### Document passage:
Abstract
Background: Cardiac autonomic dysfunction may develop in patients with clinical or subclinical thyroid hormone deficiency. Heart rate variability (HRV) and heart rate turbulence (HRT) are used for evaluating changes in cardiac autonomic functions and also used to provide risk stratification in cardiac and noncardiac diseases. The aim of this study is to evaluate cardiac autonomic functions before and 6 months after thyroid replacement therapy in patients with thyroid hormone deficiency.
Methods: Forty hypothyroid patients (mean age 48 ± 13, four male) and 31 healthy controls (mean age 51 ± 12, three male) were included in the study. Twenty‐four hour ambulatory electrocardiogram recordings were taken using Pathfinder Software Version V8.255 (Reynolds Medical). The time domain parameters of HRV analysis were performed using the Heart Rate Variability Software (version 4.2.0, Norav Medical Ltd, Israel). HRT parameters, Turbulence Onset (TO), and Turbulence Slope (TS) were calculated with HRT! View Version 0.60‐0.1 software.
Results: HRV and HRT parameters were decreased in the patient group (SDNN; P < 0.001, SDANN; P < 0.009, RMSSD; P = 0.049, TO; P = 0.035, TS; P < 0.001). After 6 months of thyroid replacement therapy, there were no significant changes observed in either HRV or HRT.
Conclusions: Hypothyroidism may cause cardiac autonomic dysfunction. Treating hypothyroidism with L‐thyroxine therapy does not effectively restore cardiac autonomic function. HRV and HRT can be used as to help monitor cardiovascular‐related risk in this population.

### Pixel coordinate grounding data:
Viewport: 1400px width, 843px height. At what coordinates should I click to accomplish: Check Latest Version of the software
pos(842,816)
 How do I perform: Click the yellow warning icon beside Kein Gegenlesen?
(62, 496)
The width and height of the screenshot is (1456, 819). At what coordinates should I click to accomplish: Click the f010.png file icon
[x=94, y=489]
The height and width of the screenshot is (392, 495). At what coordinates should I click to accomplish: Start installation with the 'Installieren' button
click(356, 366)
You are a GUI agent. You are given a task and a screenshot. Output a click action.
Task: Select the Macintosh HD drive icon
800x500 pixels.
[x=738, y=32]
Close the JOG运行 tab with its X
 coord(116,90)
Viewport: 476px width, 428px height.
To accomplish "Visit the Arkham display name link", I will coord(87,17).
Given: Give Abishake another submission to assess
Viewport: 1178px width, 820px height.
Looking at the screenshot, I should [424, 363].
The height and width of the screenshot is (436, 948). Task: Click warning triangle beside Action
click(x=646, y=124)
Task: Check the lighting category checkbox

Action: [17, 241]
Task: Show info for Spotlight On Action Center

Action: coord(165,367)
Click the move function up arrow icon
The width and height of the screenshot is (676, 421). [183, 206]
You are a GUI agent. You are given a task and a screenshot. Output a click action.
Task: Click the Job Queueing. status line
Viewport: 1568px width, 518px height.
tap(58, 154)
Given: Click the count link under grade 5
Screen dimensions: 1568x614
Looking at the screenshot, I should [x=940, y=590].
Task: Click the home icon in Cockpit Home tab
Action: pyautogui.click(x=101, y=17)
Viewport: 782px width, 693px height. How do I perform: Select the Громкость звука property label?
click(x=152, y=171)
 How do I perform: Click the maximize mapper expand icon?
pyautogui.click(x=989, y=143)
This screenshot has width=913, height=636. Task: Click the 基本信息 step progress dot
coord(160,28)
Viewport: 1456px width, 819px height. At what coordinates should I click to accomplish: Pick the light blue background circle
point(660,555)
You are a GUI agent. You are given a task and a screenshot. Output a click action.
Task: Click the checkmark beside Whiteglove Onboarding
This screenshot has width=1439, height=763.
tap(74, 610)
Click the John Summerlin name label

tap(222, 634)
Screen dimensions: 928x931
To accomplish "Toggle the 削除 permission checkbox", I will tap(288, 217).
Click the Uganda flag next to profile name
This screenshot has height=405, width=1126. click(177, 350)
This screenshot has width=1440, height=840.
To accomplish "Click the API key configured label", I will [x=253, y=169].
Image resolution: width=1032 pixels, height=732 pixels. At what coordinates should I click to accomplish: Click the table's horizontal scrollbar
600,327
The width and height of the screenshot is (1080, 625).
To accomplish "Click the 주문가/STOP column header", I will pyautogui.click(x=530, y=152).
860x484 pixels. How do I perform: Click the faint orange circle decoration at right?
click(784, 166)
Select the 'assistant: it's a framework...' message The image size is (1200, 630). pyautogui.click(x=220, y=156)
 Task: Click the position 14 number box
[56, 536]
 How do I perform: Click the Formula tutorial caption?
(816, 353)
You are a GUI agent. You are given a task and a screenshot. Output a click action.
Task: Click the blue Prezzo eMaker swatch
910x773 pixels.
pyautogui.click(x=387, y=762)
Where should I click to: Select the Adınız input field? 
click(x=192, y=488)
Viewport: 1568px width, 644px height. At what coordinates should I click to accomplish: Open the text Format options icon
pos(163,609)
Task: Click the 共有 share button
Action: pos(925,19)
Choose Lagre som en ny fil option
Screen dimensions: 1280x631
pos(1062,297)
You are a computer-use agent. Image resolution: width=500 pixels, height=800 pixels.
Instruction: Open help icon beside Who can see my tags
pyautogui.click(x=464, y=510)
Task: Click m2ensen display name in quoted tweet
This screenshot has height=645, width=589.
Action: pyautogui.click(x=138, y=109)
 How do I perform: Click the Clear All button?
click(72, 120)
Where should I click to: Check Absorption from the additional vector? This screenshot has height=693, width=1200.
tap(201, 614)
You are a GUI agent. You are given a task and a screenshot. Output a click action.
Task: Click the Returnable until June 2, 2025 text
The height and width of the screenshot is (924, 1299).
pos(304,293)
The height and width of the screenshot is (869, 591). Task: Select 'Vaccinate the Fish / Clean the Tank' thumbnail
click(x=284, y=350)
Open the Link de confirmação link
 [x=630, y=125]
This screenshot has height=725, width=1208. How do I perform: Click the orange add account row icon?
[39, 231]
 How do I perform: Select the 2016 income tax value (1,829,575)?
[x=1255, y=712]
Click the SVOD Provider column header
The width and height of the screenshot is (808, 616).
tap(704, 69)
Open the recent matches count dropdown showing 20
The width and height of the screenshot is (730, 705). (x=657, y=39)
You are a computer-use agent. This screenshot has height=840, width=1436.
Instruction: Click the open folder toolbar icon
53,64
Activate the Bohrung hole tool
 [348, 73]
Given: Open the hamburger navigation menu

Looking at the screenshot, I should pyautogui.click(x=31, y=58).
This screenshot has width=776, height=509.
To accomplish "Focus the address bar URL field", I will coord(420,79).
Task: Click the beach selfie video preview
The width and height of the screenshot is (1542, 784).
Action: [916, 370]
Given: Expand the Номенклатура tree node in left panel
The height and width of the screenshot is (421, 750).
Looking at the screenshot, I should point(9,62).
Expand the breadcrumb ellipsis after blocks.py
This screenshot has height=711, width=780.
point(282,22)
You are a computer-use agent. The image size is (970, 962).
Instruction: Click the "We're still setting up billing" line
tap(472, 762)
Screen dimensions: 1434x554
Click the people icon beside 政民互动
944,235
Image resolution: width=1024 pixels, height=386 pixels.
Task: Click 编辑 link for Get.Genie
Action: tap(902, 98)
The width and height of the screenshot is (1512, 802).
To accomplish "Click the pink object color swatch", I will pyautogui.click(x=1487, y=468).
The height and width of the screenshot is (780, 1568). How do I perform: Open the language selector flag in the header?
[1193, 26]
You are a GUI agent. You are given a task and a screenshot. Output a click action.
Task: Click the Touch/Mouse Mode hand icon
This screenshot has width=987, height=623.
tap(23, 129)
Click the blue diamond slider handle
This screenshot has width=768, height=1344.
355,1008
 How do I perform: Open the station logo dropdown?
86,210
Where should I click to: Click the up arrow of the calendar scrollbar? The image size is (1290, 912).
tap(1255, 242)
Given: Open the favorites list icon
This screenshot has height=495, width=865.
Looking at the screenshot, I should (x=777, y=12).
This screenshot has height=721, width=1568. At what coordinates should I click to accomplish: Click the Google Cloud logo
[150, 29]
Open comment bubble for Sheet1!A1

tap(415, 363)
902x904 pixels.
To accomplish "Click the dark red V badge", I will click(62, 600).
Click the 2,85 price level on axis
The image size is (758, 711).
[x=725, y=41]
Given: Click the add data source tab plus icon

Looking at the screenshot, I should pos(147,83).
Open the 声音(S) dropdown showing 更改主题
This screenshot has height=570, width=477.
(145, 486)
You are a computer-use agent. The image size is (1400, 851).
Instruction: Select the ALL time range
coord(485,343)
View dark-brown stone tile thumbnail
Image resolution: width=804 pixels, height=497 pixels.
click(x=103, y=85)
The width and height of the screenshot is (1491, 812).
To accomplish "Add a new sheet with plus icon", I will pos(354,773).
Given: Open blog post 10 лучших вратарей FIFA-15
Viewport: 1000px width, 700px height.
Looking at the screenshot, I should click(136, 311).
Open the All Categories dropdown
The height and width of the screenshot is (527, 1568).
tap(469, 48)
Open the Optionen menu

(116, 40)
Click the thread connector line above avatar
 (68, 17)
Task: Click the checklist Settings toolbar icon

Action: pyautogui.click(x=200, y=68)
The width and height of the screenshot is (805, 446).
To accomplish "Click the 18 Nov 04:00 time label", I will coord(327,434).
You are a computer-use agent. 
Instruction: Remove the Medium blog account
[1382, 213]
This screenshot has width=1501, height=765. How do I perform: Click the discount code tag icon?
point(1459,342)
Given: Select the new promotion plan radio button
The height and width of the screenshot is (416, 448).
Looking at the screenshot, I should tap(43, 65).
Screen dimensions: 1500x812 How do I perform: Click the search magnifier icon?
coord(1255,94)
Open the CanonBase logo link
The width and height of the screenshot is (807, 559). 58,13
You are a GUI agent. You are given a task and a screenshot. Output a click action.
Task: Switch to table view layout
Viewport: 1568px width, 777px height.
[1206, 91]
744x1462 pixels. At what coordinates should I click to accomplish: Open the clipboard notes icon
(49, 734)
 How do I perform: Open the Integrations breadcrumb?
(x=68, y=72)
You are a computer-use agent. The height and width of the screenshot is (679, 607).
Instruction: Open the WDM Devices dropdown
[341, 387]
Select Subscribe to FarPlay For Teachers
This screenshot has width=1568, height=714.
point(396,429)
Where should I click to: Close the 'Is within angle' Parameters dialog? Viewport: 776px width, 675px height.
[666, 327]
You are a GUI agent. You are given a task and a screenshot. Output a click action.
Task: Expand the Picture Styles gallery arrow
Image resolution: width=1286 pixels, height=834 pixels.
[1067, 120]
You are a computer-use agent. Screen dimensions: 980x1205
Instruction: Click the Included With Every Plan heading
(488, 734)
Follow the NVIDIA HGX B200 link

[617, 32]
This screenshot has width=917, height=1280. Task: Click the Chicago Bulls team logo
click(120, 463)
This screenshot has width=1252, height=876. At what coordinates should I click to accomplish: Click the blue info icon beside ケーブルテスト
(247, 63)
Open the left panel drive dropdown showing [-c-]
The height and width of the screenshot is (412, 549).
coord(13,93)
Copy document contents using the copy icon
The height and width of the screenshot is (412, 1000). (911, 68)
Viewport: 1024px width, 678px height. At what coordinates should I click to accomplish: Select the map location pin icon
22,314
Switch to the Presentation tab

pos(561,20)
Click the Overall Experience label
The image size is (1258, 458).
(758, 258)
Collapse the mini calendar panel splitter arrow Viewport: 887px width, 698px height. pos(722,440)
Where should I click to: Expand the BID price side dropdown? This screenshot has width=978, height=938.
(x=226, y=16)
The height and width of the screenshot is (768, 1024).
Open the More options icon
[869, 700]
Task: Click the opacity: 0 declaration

### Complete the following:
1/ Which parameters does the abstract report as decreased in the patient group?
2/ How many healthy controls were included in the study, according to the abstract?

### Set of answers:
1/ SDNN, SDANN, RMSSD, TO (Turbulence Onset), and TS (Turbulence Slope)

2/ 31 healthy controls